# MATERIAL TO PROCESS:

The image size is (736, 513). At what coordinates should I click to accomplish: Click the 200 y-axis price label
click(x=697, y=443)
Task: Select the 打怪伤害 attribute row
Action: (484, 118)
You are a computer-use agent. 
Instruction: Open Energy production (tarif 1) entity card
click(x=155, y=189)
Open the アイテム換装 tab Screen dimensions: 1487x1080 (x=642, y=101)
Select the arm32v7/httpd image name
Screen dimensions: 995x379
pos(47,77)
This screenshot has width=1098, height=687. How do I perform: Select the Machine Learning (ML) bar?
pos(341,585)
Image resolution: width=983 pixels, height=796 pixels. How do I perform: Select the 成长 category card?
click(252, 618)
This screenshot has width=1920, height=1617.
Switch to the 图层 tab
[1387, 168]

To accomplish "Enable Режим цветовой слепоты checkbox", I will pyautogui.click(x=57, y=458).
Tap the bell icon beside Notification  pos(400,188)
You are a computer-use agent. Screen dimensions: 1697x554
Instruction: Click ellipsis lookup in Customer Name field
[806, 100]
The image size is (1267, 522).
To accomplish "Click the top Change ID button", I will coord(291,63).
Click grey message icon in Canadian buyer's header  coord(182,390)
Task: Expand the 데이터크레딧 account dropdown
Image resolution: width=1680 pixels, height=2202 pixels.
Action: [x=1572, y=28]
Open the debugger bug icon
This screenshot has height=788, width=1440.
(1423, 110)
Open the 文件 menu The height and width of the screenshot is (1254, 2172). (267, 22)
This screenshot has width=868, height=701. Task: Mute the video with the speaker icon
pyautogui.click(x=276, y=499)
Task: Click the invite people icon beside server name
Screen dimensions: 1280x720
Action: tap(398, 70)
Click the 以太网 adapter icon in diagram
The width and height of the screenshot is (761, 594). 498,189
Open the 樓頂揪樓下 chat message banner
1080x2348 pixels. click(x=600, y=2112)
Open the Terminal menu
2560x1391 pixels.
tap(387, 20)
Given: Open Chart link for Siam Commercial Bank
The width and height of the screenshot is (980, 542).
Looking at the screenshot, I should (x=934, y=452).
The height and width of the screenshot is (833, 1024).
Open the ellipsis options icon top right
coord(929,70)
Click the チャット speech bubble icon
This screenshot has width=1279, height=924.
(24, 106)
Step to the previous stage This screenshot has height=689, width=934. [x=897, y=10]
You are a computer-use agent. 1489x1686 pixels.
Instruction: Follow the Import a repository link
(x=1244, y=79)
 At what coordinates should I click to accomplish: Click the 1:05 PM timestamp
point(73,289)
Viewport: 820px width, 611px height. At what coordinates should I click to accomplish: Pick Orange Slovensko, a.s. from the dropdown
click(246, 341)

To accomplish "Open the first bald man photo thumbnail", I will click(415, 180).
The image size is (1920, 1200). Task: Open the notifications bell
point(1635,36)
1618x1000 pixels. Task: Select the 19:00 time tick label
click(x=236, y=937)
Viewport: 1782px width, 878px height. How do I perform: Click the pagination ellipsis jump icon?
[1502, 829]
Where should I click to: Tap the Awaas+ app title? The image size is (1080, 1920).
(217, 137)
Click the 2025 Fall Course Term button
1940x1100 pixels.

# OBJECTIVE:
Can you update the lines above so that every "Instruction" reads "Goal", with nothing else changed?

# SOLUTION TO THIS TASK:
The image size is (736, 513). At what coordinates should I click to accomplish: Click the 200 y-axis price label
click(x=697, y=443)
Task: Select the 打怪伤害 attribute row
Action: (484, 118)
You are a computer-use agent. 
Goal: Open Energy production (tarif 1) entity card
click(x=155, y=189)
Open the アイテム換装 tab Screen dimensions: 1487x1080 (x=642, y=101)
Select the arm32v7/httpd image name
Screen dimensions: 995x379
pos(47,77)
This screenshot has width=1098, height=687. How do I perform: Select the Machine Learning (ML) bar?
pos(341,585)
Image resolution: width=983 pixels, height=796 pixels. How do I perform: Select the 成长 category card?
click(252, 618)
This screenshot has width=1920, height=1617.
Switch to the 图层 tab
[1387, 168]

To accomplish "Enable Режим цветовой слепоты checkbox", I will pyautogui.click(x=57, y=458).
Tap the bell icon beside Notification  pos(400,188)
You are a computer-use agent. Screen dimensions: 1697x554
Goal: Click ellipsis lookup in Customer Name field
[806, 100]
The image size is (1267, 522).
To accomplish "Click the top Change ID button", I will coord(291,63).
Click grey message icon in Canadian buyer's header  coord(182,390)
Task: Expand the 데이터크레딧 account dropdown
Image resolution: width=1680 pixels, height=2202 pixels.
Action: [x=1572, y=28]
Open the debugger bug icon
This screenshot has height=788, width=1440.
(1423, 110)
Open the 文件 menu The height and width of the screenshot is (1254, 2172). (267, 22)
This screenshot has width=868, height=701. Task: Mute the video with the speaker icon
pyautogui.click(x=276, y=499)
Task: Click the invite people icon beside server name
Screen dimensions: 1280x720
Action: tap(398, 70)
Click the 以太网 adapter icon in diagram
The width and height of the screenshot is (761, 594). 498,189
Open the 樓頂揪樓下 chat message banner
1080x2348 pixels. click(x=600, y=2112)
Open the Terminal menu
2560x1391 pixels.
tap(387, 20)
Given: Open Chart link for Siam Commercial Bank
The width and height of the screenshot is (980, 542).
Looking at the screenshot, I should (x=934, y=452).
The height and width of the screenshot is (833, 1024).
Open the ellipsis options icon top right
coord(929,70)
Click the チャット speech bubble icon
This screenshot has width=1279, height=924.
(24, 106)
Step to the previous stage This screenshot has height=689, width=934. [x=897, y=10]
You are a computer-use agent. 1489x1686 pixels.
Goal: Follow the Import a repository link
(x=1244, y=79)
 At what coordinates should I click to accomplish: Click the 1:05 PM timestamp
point(73,289)
Viewport: 820px width, 611px height. At what coordinates should I click to accomplish: Pick Orange Slovensko, a.s. from the dropdown
click(246, 341)

To accomplish "Open the first bald man photo thumbnail", I will click(415, 180).
The image size is (1920, 1200). Task: Open the notifications bell
point(1635,36)
1618x1000 pixels. Task: Select the 19:00 time tick label
click(x=236, y=937)
Viewport: 1782px width, 878px height. How do I perform: Click the pagination ellipsis jump icon?
[1502, 829]
Where should I click to: Tap the Awaas+ app title? The image size is (1080, 1920).
(217, 137)
Click the 2025 Fall Course Term button
1940x1100 pixels.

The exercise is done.